• YOUR GOAL: Return the following lines and nothing else: the one holding "This screenshot has width=854, height=862." and all those after it in the records below, unchanged, minus any pictures.

Stored data entries:
::::

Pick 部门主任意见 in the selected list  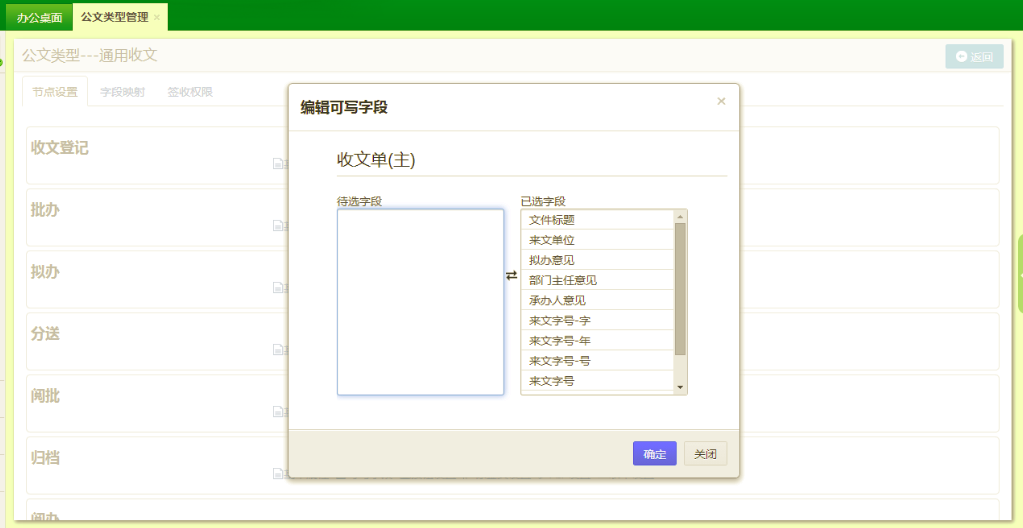click(x=562, y=280)
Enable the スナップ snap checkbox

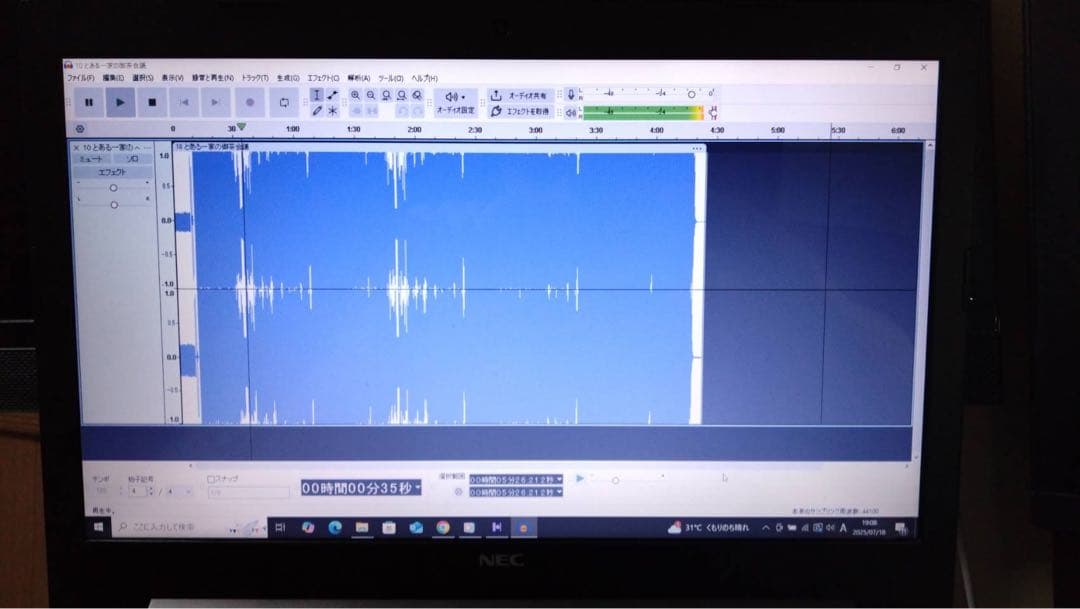click(211, 479)
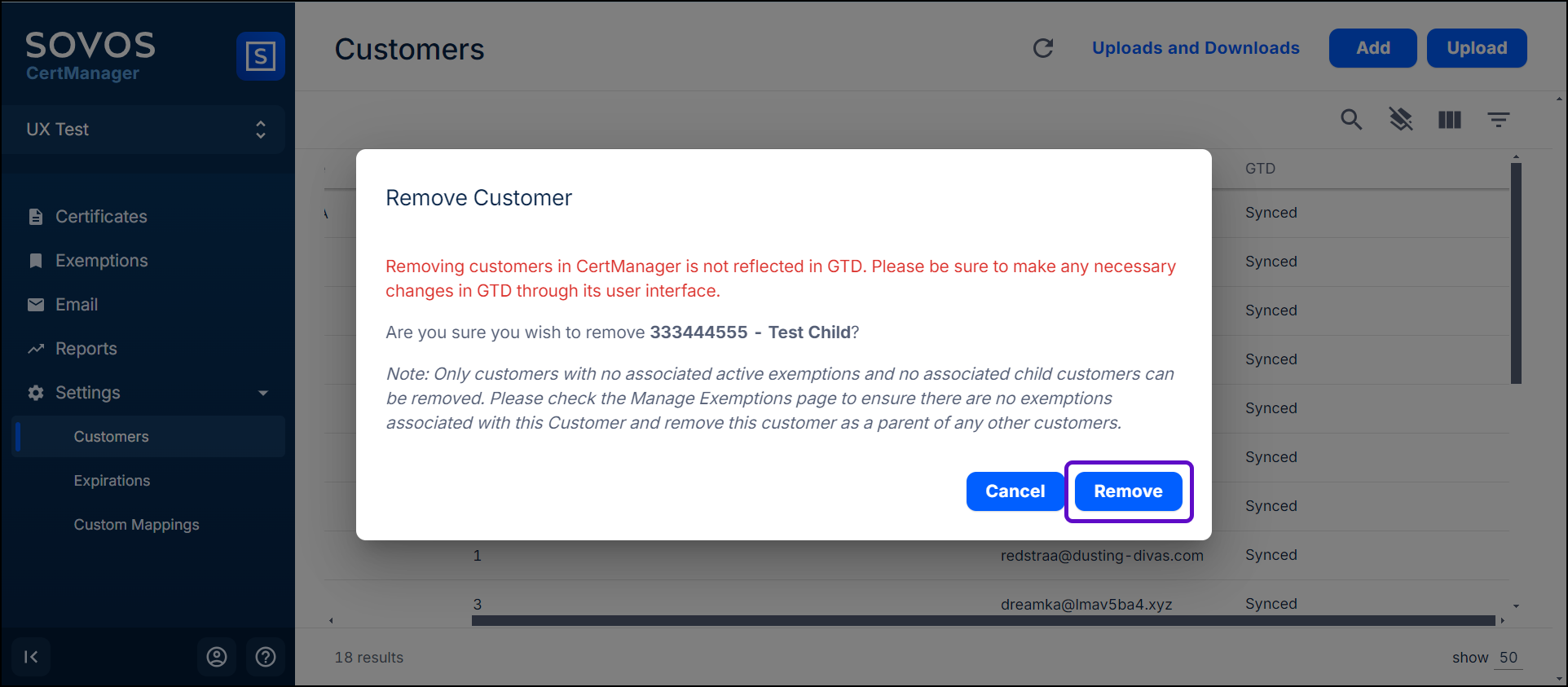Click the Sovos S logo icon

260,56
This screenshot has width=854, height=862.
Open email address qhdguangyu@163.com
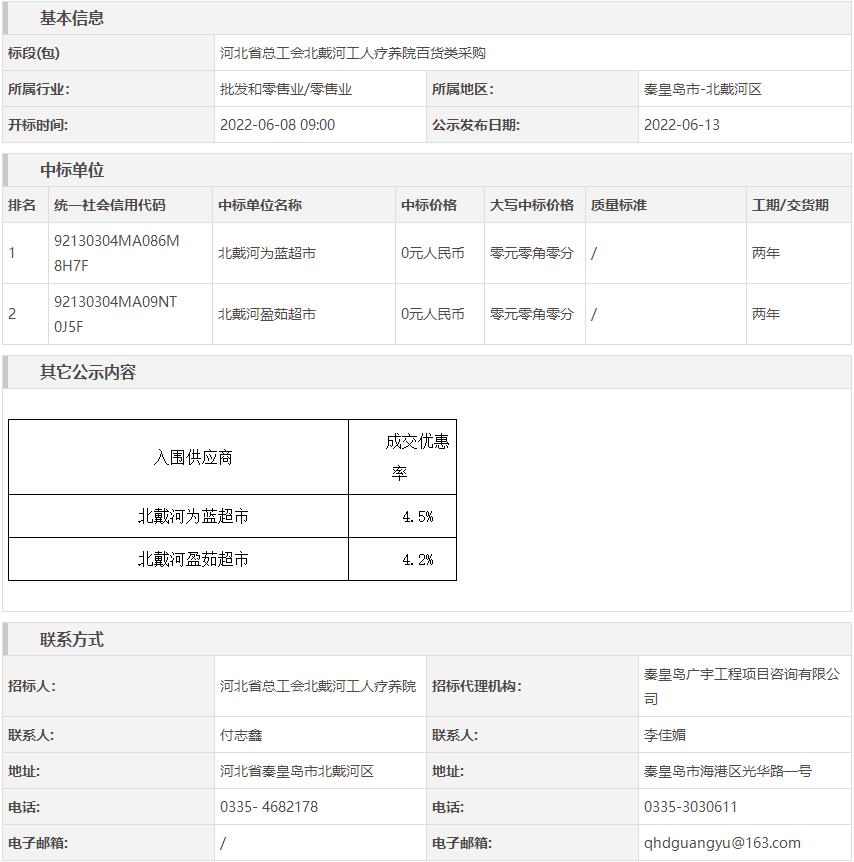pos(722,843)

::::

• OUTPUT FOR THIS EXERCISE:
This screenshot has width=854, height=862.
Open email address qhdguangyu@163.com
pos(722,843)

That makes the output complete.